Besides the mode of entry, another important element in Disney’s decision was exactly where in Europe to locate. There are many factors in the site selection decision, and a company carefully must define and evaluate the criteria for choosing a location. The problems with the EuroDisney project illustrate that even if a company has been successful in the past, as Disney had been with its California, Florida, and Tokyo theme parks, future success is not guaranteed, especially when moving into a different country and culture. The appropriate adjustments for national differences always should be made.Comparision of Market Entry Options
The following table provides a summary of the possible modes of foreign market entry:
Comparison of Foreign Market Entry Modes
Mode | Conditions Favoring this Mode | Advantages | Disadvantages |
Exporting | Limited sales potential in target country; little product adaptation required |
Distribution channels close to plants
High target country production costs
Liberal import policies
High political riskMinimizes risk and investment.
Speed of entry
Maximizes scale; uses existing facilities.Trade barriers & tariffs add to costs.
Transport costs
Limits access to local information
Company viewed as an outsiderLicensingImport and investment barriers
Legal protection possible in target environment.
Low sales potential in target country.
Large cultural distance
Licensee lacks ability to become a competitor.Minimizes risk and investment.
Speed of entry
Able to circumvent trade barriers
High ROILack of control over use of assets.
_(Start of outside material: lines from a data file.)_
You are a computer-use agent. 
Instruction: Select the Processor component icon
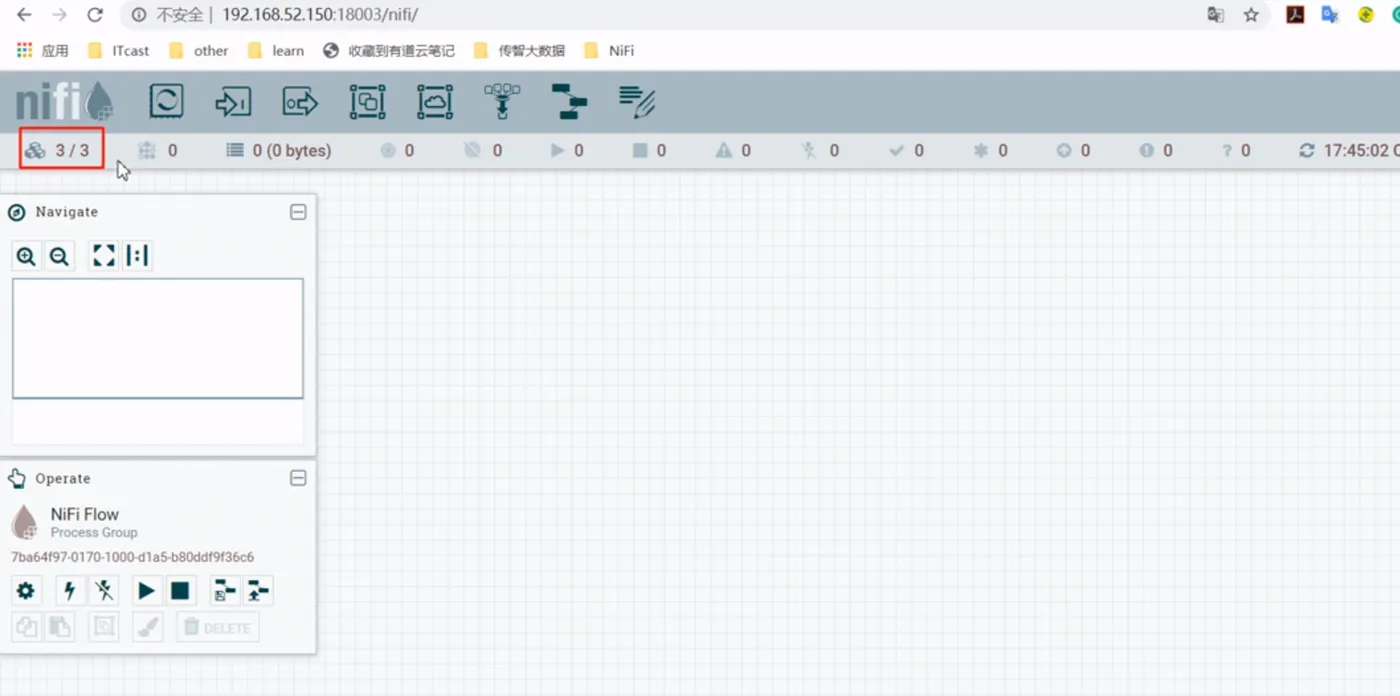(166, 101)
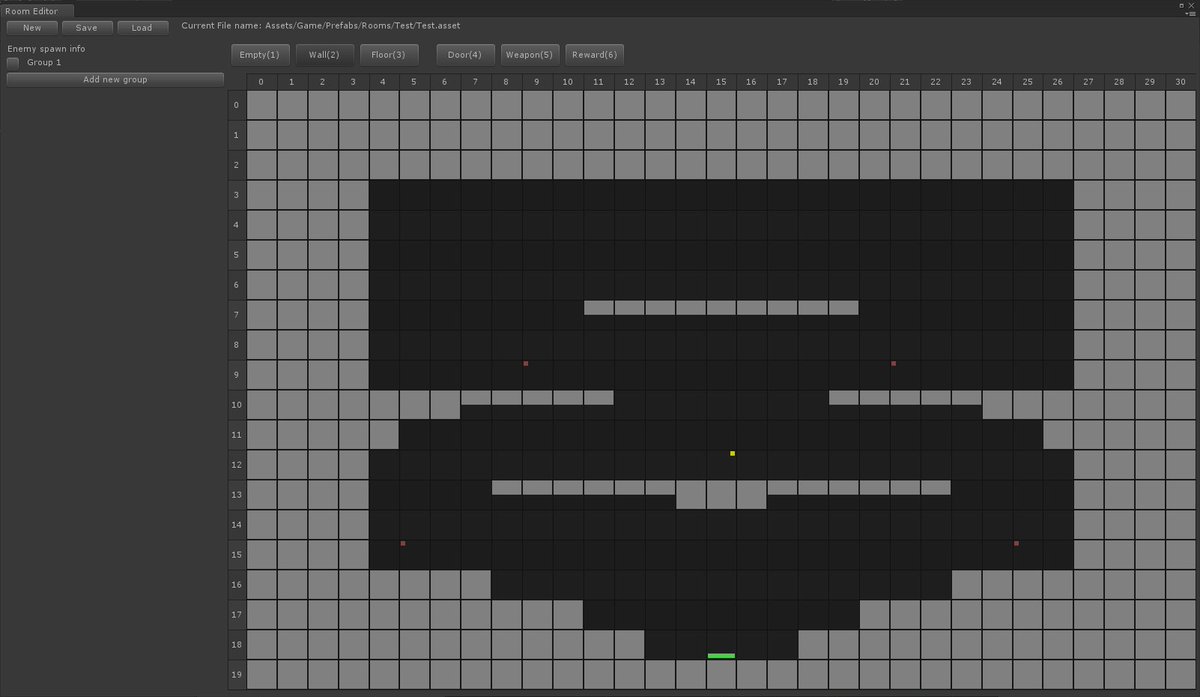Click the row header labeled 0
The height and width of the screenshot is (697, 1200).
pos(236,104)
Licensee may become competitor.
Knowledge spillovers
License period is limitedJoint VenturesImport barriers
Large cultural distance
Assets cannot be fairly priced
High sales potential
Some political risk
Government restrictions on foreign ownership
Local company can provide skills, resources, distribution network, brand name, etc.Overcomes ownership restrictions and cultural distance
Combines resources of 2 companies.
Potential for learning
Viewed as insider
Less investment requiredDifficult to manage
Dilution of control
Greater risk than exporting a & licensing
Knowledge spillovers
Partner may become a competitor.Direct InvestmentImport barriers
Small cultural distance
Assets cannot be fairly priced
High sales potential
Low political riskGreater knowledge of local market
Can better apply specialized skills
Minimizes knowledge spillover
Can be viewed as an insiderHigher risk than other modes
Requires more resources and commitment
May be difficult to manage the local resources.
If you want Marketing management Assignment Help study samples to help you write professional custom essay’s and essay writing help.
Receive assured help from our talented and expert writers! Did you buy assignment and assignment writing services from our experts in a very affordable price.